##### TASK INPUTS

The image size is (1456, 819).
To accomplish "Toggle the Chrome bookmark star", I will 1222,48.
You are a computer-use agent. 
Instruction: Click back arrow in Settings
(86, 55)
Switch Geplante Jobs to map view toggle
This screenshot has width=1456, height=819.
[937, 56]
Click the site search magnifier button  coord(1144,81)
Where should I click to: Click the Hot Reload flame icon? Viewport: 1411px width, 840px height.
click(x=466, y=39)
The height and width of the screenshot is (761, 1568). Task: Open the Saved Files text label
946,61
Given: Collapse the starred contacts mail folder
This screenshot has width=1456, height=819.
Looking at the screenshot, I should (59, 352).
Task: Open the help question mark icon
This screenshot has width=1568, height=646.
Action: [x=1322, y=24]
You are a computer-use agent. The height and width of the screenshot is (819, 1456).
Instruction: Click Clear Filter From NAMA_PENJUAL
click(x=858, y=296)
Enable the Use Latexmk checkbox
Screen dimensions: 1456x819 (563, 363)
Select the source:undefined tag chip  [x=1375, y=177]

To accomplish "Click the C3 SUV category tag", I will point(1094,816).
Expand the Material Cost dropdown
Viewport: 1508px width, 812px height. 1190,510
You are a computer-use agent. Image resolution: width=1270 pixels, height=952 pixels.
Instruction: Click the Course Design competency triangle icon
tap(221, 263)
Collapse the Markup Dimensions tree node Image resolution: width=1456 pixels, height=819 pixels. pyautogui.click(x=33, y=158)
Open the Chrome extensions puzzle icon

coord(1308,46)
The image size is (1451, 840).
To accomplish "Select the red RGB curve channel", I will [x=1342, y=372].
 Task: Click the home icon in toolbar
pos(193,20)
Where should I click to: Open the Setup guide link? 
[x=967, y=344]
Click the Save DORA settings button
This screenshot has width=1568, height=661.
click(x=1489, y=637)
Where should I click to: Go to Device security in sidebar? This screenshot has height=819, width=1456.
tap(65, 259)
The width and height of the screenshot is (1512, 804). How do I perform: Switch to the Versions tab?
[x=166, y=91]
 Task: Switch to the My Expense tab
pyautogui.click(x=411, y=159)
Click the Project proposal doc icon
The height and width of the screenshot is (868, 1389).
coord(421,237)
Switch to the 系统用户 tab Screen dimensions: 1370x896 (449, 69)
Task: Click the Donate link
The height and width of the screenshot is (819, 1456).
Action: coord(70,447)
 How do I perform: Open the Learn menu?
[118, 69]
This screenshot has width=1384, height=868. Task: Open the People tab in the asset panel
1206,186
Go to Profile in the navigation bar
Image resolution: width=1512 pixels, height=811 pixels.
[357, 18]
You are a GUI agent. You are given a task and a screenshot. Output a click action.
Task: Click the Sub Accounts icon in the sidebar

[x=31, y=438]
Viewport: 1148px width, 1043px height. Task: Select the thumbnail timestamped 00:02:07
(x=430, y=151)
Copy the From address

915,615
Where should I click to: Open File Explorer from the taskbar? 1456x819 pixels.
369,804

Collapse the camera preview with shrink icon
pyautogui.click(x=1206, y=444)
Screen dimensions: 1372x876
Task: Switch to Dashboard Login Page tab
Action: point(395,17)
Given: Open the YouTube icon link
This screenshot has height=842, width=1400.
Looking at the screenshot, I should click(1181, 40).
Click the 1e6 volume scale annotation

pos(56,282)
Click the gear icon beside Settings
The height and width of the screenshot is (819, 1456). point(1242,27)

##########

_EXERCISE_.
A single number is the whole answer: the tally of lines above that contain "accomplish".

_SOLUTION FOR THIS TASK_.
3